▸ **TEXT SEGMENT**
SmartStore AI — Phase 10 Implementation Guide

Observability & Evaluation

What got built

backend/app/tracing.py        — OpenTelemetry setup
backend/app/eval.py             — golden-set evaluation harness
backend/tests/test_observability_eval.py
Updated: app/rag.py (answer_question now wraps retrieval and LLM generation in spans)

Key design decisions

Tracing was verified with OpenTelemetry's real InMemorySpanExporter, not by reading the instrumentation code and assuming it does what it says. test_answer_question_creates_retrieval_and_generation_spans actually runs answer_question, captures the real spans it produced, and asserts on their names and attributes — including confirming token usage from the (fake) LLM response actually landed on the llm_generation span's attributes, not just that the code compiles.

Two separate spans — retrieval and llm_generation — not one big span around the whole function. This is the entire point of Volume 4, Chapter 8's tracing chapter: a slow request needs to be diagnosable by which stage was slow. A single span around all of answer_question would tell you the total time and nothing else.

▸ **EXCERPTED RECORDS**
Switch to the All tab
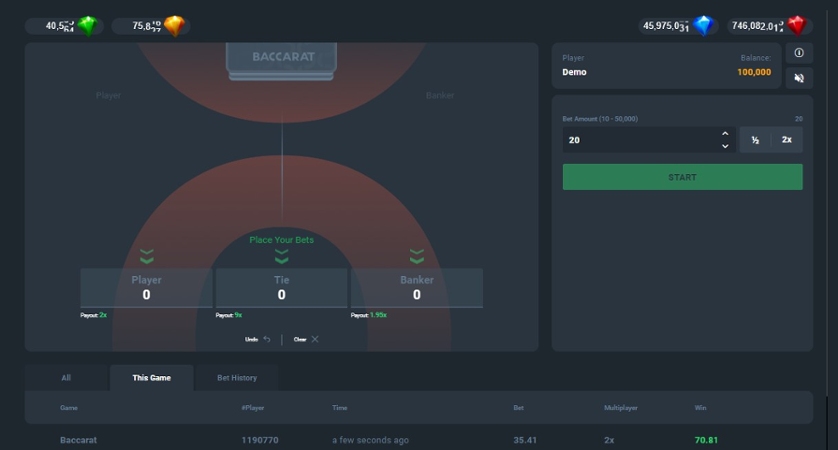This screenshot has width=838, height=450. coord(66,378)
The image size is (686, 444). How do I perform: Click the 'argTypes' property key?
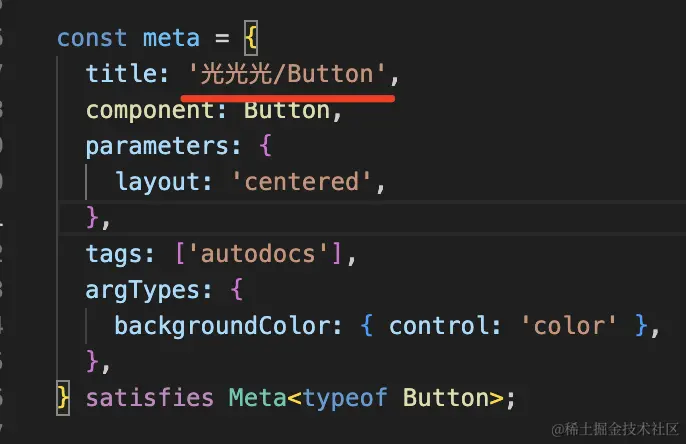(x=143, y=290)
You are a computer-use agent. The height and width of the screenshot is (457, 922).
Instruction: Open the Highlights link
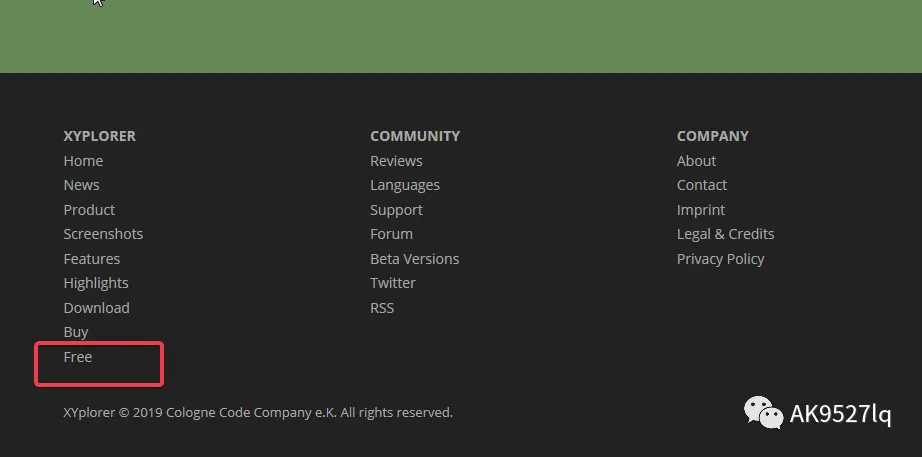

▸ **PROBLEMS TO WORK ON**
[1] According to the Phase 10 guide above, what was used to verify the tracing?
[2] Using the Phase 10 guide, decide whether each statement agrees with it, and support each yes or no with the words that settle it: (a) answer_question is wrapped in a single span around the whole function; (b) the token usage checked by the test came from a fake LLM response; (c) the span test asserts on the names and attributes of the spans it captures.

▸ **ANSWERS FOR THE EXERCISE**
[1] OpenTelemetry's real InMemorySpanExporter was used to verify the tracing.

[2]
(a) No: "Two separate spans — retrieval and llm_generation — not one big span around the whole function."
(b) Yes: "confirming token usage from the (fake) LLM response actually landed on the llm_generation span's attributes"
(c) Yes: "captures the real spans it produced, and asserts on their names and attributes"